* **WHAT IS EXPECTED**:
Please copy out the entries below exactly, beginning with the line that contains "Screen dimensions: 551x413" and ending with the line that contains "Click the teal Dividend Per Share legend dot", and include nothing outside that span.

%%

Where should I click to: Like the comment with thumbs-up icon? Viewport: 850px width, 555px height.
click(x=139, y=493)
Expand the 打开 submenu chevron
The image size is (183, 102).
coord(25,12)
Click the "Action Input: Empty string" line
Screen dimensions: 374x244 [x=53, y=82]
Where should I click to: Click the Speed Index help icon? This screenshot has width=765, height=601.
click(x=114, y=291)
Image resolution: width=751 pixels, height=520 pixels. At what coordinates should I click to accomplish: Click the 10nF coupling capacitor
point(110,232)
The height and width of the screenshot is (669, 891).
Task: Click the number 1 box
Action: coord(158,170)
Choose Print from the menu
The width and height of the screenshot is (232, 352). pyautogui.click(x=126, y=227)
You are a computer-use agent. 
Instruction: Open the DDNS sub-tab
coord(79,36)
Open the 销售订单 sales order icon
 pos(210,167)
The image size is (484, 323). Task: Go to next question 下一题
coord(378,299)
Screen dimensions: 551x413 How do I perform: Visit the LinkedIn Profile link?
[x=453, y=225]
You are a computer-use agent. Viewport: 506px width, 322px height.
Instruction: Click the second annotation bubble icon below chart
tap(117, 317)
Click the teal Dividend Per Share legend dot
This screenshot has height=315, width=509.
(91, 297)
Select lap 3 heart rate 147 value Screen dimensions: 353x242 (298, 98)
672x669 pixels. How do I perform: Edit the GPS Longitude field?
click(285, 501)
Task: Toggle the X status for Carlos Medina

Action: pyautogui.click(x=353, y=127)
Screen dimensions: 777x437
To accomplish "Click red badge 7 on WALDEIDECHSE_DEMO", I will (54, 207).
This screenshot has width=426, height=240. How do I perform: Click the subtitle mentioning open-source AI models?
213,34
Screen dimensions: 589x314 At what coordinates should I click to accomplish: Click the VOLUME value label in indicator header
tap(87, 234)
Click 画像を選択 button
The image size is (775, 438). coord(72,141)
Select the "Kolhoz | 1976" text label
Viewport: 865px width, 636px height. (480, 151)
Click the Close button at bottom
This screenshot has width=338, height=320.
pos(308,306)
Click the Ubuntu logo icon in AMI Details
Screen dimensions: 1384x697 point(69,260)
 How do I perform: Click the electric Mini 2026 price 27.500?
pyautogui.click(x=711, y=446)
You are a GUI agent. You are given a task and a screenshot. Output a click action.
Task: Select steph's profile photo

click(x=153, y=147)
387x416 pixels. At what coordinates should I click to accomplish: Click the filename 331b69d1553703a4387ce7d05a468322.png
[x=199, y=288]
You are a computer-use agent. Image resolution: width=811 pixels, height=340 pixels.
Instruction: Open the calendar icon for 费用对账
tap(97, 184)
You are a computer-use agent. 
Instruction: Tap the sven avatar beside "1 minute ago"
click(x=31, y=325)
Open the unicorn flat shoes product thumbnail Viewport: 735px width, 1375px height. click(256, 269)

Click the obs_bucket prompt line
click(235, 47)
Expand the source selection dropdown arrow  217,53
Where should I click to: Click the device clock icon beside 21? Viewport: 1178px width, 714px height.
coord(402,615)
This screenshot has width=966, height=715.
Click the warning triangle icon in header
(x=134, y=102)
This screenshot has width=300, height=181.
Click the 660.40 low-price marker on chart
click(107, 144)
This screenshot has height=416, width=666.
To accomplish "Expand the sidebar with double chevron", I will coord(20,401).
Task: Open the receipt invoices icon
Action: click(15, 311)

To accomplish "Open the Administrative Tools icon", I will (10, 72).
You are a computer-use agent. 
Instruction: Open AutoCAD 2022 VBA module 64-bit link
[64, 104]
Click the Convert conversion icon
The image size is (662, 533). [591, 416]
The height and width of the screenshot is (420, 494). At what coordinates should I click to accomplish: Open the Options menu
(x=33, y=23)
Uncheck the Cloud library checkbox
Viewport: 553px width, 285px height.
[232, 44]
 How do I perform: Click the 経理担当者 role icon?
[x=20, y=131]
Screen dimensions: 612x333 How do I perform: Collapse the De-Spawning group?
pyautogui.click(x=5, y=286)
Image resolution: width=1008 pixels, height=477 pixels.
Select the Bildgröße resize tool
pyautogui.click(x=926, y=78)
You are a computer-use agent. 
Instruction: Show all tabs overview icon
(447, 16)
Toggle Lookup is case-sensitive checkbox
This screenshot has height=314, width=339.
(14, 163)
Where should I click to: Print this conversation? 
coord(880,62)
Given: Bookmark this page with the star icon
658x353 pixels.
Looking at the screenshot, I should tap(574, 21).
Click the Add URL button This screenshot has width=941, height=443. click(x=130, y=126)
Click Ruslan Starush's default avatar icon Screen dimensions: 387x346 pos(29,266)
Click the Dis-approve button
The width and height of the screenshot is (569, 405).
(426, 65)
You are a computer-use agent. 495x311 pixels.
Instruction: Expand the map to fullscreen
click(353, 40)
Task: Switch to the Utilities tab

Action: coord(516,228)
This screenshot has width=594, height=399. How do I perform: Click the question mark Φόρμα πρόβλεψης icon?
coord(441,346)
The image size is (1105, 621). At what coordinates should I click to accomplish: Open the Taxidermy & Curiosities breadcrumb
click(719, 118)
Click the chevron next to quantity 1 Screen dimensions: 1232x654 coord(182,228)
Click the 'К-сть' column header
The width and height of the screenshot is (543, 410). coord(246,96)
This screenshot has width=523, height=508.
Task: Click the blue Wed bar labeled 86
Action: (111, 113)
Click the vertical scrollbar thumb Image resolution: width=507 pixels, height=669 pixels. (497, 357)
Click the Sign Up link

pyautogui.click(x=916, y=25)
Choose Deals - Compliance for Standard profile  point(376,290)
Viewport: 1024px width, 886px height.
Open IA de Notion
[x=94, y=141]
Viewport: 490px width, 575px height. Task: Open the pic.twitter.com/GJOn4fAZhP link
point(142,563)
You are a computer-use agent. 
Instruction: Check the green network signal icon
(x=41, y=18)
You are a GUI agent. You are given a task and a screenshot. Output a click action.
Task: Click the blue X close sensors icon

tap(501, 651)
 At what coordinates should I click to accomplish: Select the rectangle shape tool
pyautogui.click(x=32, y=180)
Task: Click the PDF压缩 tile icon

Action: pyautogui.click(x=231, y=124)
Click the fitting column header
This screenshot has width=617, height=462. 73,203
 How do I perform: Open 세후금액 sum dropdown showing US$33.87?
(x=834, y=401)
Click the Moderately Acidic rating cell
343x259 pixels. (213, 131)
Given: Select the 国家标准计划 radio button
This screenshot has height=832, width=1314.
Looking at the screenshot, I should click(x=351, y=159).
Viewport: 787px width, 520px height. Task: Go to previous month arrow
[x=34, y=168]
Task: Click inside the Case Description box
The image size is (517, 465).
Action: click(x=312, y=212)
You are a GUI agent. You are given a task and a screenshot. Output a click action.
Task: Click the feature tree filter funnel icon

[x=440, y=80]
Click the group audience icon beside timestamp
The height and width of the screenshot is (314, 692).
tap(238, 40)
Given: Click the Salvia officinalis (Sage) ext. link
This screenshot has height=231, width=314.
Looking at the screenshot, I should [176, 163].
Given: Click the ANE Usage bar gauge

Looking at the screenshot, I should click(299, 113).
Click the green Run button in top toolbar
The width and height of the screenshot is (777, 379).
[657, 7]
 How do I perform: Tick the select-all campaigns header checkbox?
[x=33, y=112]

%%

* **RESPONSE BOX**:
Screen dimensions: 551x413 How do I perform: Visit the LinkedIn Profile link?
[x=453, y=225]
You are a computer-use agent. Viewport: 506px width, 322px height.
Instruction: Click the second annotation bubble icon below chart
tap(117, 317)
Click the teal Dividend Per Share legend dot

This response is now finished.